Zirconium oxide (zirconia, ZrO₂) is one of the most widely used ceramic materials because of its remarkable electrical, thermal, optical, and mechanical stability. Due to the effectiveness and application of zirconia nanoparticles in various industries, demand for this nanoparticle continues to increase over time. Nanoparticle synthesis methods generally required large costs and showed negative impact on the environment. In addition, energy consumption during the production of nanomaterials must be controlled to maintain the efficiency of production cost, so that the nanomaterials produced are feasible to be commercialized. This has led to the development of simpler nanoparticle synthesis methods. Biomass of bacteria, fungi, and algae, as well as plant extracts are the main precursors in the green synthesis of nanoparticles. The use of plant extracts is the simplest and most effective method because it is easy to obtain in abundance, requires lower costs, and is safer to handle and to the environment.
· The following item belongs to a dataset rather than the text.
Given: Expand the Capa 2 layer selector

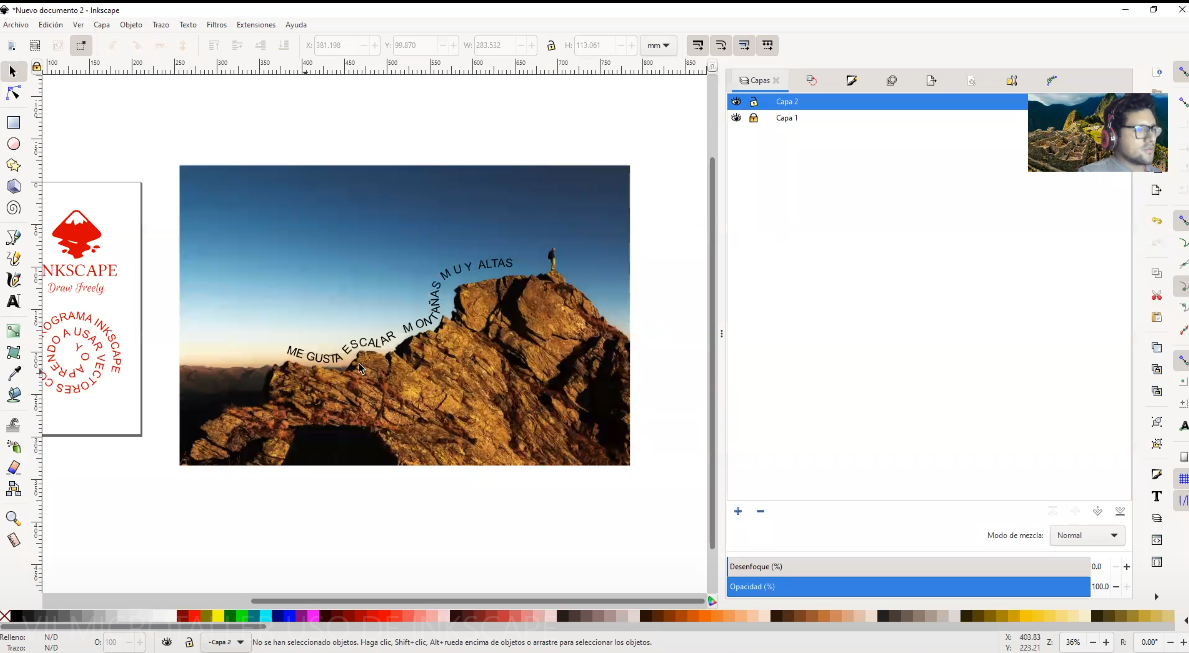Looking at the screenshot, I should pyautogui.click(x=226, y=642).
Biomolecules contained in plants may reduce metal precursors accompanied by capping and stabilization of the formed nanoparticles. The purpose of this study was to determine the structural, morphological, and optical properties of novel ZrO2 nanoparticle using gallic acid as bio-reductor. Gallic acid is a phenolic compound and has been proven to be used in green synthesis of nanoparticles. The synthesized nanoparticles were subjected to various characterization techniques using UV–Visible spectrophotometer, FT-IR spectroscopy, SEM with EDAX, and X-ray diffraction analysis. The developed synthesis method is expected to be applied under easy reaction conditions using green reagents.